Quote, word for word, the stretch from "In column (1), a" through "results remain stable." in the passage below on building age and the value of energy efficiency.

#### DOCUMENT PASSAGE ####

In column (1), a clear pattern emerges: The value of energy efficiency is largest for the youngest group. As buildings get older, the value associated to EPS decreases, from 2.12 Euro per 1 \(\hbox {kWh}/[\hbox {m}^2 \cdot \hbox {a}]\) reduction in EPS, to 1.98 in the middle group, to 1.47 in the youngest group. This pattern fits well the idea that the remaining lifetime of the energy efficiency investment is important for its valuation.

The regression in column (2) makes the three groups more comparable by adjusting the sample in the following way: The smallest age group of buildings between 16 and 23 years old was chosen as the reference group. Before the model was estimated, the reference group’s age distribution was imposed on the other two groups by dropping observations from years that are over-represented.Footnote 12 The results remain stable.

#### RECORDS SHOWN ####

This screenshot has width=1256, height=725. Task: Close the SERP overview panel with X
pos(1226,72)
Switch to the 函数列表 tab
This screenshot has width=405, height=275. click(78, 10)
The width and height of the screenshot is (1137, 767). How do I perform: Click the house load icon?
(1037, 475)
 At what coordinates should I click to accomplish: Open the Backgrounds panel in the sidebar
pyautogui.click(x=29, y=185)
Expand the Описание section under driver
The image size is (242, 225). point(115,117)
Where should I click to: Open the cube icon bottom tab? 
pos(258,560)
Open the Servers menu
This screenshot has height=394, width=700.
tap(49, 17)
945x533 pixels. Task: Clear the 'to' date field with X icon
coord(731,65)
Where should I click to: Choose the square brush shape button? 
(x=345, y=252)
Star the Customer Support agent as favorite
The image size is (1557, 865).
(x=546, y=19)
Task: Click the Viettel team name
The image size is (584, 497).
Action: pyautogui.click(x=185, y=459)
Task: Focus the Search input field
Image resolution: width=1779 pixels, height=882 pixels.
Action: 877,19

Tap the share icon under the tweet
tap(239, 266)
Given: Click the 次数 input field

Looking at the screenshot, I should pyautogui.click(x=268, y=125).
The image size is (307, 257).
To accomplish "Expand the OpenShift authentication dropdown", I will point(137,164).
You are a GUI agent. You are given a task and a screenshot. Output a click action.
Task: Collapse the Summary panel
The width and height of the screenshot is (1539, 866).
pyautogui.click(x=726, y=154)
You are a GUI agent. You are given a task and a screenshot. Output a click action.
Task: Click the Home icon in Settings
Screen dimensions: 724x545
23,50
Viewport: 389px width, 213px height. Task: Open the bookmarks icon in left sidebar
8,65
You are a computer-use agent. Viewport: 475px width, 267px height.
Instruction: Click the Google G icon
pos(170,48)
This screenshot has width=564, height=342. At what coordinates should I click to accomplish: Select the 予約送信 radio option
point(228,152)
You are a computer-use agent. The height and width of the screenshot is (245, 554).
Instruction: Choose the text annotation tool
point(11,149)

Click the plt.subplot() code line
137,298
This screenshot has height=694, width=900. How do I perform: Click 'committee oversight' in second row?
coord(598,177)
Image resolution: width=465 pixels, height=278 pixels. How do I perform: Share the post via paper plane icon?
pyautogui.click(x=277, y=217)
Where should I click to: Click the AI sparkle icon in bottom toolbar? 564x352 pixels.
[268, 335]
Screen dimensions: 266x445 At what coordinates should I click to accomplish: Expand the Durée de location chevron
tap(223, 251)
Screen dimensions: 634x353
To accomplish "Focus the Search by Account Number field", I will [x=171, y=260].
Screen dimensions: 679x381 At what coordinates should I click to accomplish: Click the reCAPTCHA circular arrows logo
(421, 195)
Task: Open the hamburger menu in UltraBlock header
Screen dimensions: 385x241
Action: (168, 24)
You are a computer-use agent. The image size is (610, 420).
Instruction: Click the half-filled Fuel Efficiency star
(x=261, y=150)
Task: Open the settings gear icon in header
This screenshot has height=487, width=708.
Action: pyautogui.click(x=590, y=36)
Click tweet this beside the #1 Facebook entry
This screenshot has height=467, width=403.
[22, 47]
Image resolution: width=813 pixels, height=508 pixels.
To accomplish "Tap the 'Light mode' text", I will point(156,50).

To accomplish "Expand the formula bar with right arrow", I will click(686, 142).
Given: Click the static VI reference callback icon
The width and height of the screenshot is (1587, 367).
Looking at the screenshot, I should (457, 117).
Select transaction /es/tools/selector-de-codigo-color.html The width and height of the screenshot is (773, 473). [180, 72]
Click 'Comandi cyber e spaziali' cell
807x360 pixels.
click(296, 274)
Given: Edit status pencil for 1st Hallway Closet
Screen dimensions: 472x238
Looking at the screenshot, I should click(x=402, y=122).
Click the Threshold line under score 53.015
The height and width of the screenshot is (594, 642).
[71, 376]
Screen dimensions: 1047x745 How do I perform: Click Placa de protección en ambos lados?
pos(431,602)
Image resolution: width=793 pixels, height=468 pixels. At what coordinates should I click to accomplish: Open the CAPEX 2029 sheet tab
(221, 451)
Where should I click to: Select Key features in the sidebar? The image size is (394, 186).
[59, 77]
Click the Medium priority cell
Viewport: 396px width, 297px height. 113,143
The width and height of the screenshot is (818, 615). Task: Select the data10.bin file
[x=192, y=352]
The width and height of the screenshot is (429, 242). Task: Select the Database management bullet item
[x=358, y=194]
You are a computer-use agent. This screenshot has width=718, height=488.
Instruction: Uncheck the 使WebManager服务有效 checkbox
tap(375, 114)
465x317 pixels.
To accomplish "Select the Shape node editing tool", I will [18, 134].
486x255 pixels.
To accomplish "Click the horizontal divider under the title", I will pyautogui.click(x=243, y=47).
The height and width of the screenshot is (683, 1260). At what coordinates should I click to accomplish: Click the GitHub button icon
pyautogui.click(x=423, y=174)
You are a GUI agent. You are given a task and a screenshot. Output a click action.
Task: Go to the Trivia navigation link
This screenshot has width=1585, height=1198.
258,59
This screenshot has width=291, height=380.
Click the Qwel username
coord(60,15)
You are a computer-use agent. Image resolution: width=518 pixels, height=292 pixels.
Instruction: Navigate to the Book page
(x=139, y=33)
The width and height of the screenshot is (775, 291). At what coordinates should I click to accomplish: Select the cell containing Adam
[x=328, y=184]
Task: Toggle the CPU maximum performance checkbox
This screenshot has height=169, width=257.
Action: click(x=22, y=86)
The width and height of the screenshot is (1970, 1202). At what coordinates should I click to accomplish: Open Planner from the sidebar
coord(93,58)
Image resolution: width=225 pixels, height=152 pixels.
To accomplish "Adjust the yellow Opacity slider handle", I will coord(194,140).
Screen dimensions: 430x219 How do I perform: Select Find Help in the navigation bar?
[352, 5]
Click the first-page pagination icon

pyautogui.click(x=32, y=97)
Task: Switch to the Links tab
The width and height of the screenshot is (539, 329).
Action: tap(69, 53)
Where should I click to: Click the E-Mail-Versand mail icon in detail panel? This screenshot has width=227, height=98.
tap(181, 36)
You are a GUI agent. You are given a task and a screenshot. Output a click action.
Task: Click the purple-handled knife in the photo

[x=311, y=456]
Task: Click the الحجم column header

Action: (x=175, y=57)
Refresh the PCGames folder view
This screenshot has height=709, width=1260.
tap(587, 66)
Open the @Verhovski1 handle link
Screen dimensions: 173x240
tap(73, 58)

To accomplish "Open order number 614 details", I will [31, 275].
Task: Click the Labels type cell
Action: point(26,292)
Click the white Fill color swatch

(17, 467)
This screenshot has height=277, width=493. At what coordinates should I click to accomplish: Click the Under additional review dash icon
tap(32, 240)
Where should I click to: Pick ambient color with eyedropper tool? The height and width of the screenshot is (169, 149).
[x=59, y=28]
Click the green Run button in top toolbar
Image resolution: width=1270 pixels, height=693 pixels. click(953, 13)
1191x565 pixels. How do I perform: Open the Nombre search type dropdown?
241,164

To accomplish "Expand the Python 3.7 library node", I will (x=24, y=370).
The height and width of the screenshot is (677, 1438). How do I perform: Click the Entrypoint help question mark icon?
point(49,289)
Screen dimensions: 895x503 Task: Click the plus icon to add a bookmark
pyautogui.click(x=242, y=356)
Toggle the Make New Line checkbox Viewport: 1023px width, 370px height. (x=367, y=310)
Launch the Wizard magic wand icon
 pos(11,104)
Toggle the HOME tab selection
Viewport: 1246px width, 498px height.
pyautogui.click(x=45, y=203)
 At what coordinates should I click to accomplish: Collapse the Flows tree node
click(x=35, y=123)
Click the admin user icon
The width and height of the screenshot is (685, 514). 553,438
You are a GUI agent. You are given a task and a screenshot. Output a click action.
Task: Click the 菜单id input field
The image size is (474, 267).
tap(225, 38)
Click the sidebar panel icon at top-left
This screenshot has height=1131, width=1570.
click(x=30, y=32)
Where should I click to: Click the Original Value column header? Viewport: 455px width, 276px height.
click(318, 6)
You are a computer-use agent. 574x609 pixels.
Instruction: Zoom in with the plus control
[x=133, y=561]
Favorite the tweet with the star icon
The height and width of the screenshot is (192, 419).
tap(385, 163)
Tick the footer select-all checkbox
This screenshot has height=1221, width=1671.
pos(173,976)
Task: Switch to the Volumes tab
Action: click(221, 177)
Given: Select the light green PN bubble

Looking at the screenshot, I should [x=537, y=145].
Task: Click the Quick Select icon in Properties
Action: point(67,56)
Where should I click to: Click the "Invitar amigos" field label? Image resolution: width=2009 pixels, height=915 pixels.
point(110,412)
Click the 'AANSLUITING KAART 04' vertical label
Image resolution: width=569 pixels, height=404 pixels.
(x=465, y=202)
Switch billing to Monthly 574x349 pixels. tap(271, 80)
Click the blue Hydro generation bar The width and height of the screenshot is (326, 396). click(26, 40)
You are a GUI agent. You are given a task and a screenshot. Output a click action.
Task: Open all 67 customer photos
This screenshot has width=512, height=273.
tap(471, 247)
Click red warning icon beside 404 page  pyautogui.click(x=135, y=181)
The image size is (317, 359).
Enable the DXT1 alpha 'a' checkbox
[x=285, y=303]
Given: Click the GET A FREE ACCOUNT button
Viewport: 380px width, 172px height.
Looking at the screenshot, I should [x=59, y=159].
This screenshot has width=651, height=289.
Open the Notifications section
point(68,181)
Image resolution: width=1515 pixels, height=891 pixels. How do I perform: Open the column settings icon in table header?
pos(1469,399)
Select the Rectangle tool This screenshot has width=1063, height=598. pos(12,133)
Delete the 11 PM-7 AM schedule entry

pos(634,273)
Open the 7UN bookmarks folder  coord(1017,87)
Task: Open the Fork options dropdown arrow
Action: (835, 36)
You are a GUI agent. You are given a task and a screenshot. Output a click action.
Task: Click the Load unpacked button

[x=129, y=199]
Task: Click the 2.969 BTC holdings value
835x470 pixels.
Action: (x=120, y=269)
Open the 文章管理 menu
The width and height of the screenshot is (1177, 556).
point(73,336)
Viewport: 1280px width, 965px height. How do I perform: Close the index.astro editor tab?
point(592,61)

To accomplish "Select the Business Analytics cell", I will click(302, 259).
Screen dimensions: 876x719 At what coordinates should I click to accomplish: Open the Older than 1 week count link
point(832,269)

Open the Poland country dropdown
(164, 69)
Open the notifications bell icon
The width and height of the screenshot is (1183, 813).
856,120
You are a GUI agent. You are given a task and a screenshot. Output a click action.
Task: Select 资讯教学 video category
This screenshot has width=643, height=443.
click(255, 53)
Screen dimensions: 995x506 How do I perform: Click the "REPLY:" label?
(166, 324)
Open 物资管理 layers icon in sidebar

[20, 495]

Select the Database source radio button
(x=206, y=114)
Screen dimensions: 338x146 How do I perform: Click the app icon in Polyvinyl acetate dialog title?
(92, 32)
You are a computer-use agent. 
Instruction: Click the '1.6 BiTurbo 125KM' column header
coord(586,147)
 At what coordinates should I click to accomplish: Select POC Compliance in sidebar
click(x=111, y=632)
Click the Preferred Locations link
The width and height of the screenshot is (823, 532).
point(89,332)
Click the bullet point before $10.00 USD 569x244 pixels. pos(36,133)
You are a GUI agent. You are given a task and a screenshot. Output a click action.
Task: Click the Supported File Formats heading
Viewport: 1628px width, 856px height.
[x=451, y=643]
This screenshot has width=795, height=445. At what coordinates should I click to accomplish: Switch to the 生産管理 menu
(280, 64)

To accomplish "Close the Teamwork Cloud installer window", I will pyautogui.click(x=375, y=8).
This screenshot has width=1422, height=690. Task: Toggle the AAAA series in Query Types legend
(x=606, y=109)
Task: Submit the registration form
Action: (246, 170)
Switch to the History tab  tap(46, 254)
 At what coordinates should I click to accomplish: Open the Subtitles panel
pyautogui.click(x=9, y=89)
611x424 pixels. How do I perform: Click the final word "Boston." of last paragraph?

####

THE ANSWER:
In column (1), a clear pattern emerges: The value of energy efficiency is largest for the youngest group. As buildings get older, the value associated to EPS decreases, from 2.12 Euro per 1 \(\hbox {kWh}/[\hbox {m}^2 \cdot \hbox {a}]\) reduction in EPS, to 1.98 in the middle group, to 1.47 in the youngest group. This pattern fits well the idea that the remaining lifetime of the energy efficiency investment is important for its valuation.

The regression in column (2) makes the three groups more comparable by adjusting the sample in the following way: The smallest age group of buildings between 16 and 23 years old was chosen as the reference group. Before the model was estimated, the reference group’s age distribution was imposed on the other two groups by dropping observations from years that are over-represented.Footnote 12 The results remain stable.